# [Brief]
Look below for the line with "Task: Click the three-dot menu for 每日工作 row", then give it again exactly, along with every line that comes after it, the final line included.

# [Material for this task]

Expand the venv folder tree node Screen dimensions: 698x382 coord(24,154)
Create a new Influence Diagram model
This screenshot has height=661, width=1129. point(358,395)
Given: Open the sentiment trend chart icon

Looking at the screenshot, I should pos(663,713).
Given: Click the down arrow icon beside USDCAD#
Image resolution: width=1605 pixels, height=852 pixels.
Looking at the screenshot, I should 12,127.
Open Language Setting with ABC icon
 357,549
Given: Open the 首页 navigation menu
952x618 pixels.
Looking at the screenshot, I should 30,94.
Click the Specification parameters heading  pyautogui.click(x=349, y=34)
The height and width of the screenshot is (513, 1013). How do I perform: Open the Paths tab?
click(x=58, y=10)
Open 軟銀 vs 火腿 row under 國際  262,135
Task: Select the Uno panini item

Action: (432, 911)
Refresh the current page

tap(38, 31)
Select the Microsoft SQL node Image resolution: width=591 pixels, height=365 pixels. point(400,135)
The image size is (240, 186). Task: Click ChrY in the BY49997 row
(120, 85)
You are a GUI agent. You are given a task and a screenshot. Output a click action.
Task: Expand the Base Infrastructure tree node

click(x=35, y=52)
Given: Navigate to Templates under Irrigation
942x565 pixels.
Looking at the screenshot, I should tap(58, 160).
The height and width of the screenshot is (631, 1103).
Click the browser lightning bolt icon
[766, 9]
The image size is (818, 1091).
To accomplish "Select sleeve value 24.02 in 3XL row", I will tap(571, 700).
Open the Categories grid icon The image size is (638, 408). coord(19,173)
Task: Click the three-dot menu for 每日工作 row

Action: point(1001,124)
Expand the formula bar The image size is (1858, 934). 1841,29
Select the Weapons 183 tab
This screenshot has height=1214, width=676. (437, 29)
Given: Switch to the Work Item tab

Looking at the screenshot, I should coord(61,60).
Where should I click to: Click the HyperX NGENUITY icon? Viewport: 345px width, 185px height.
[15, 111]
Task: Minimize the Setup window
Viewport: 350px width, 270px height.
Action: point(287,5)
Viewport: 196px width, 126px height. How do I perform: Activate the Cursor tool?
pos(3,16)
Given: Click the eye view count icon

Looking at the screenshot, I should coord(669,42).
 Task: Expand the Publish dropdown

# [Written solution]
Task: Click the three-dot menu for 每日工作 row

Action: point(1001,124)
Expand the formula bar The image size is (1858, 934). 1841,29
Select the Weapons 183 tab
This screenshot has height=1214, width=676. (437, 29)
Given: Switch to the Work Item tab

Looking at the screenshot, I should coord(61,60).
Where should I click to: Click the HyperX NGENUITY icon? Viewport: 345px width, 185px height.
[15, 111]
Task: Minimize the Setup window
Viewport: 350px width, 270px height.
Action: point(287,5)
Viewport: 196px width, 126px height. How do I perform: Activate the Cursor tool?
pos(3,16)
Given: Click the eye view count icon

Looking at the screenshot, I should coord(669,42).
 Task: Expand the Publish dropdown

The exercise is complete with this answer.